In 2001, the Nets made key trades that brought in a younger roster as it was regarded as the lowest-scoring in the league. It also had the oldest bench roster, a problem that needed to be rectified. By the time the 2001-02 season was over, it appeared as if this was the case. It became the team’s best season since joining the NBA. It also became one of the most entertaining teams to watch in the sport.
Also, for the first time in franchise history as an NBA team that it won the Atlantic Division title as they defeated the Indiana Pacers. From there, it was earning its first Eastern Conference title after beating the Boston Celtics. For the first time in history, the New Jersey Nets were in the NBA finals. Unfortunately for the Nets, the Los Angeles Lakers won that series in a four-game sweep.

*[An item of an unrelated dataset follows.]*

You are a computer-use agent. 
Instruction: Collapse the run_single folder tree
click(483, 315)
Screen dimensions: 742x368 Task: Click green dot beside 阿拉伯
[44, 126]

The 2002-03 season saw a repeat but this time the Nets eliminated the Milwaukee Bucks for the Atlantic Division title, and then the Detroit Pistons for the Eastern Conference title. However, the San Antonio Spurs wouldn’t let the team from New Jersey proceed any further. The Nets were denied as champions for the second time in a row.
Also denied that year of winning a major team championship was the NHL’s New Jersey Devils. Like the Nets, this ice hockey team made it to the finals of their playoff series. However, also like the Nets, they failed to take home the big prize. The Anaheim Mighty Ducks took home the Stanley Cup instead.
Even though New Jersey didn’t get to see an NBA or NHL champion that year, it at least enjoyed the full length of postseason excitement instead of just a round or two. For the fans, this would be as good as it gets as the Nets didn’t do quite as well going into the 2003-04 season. At least this wasn’t the case at first.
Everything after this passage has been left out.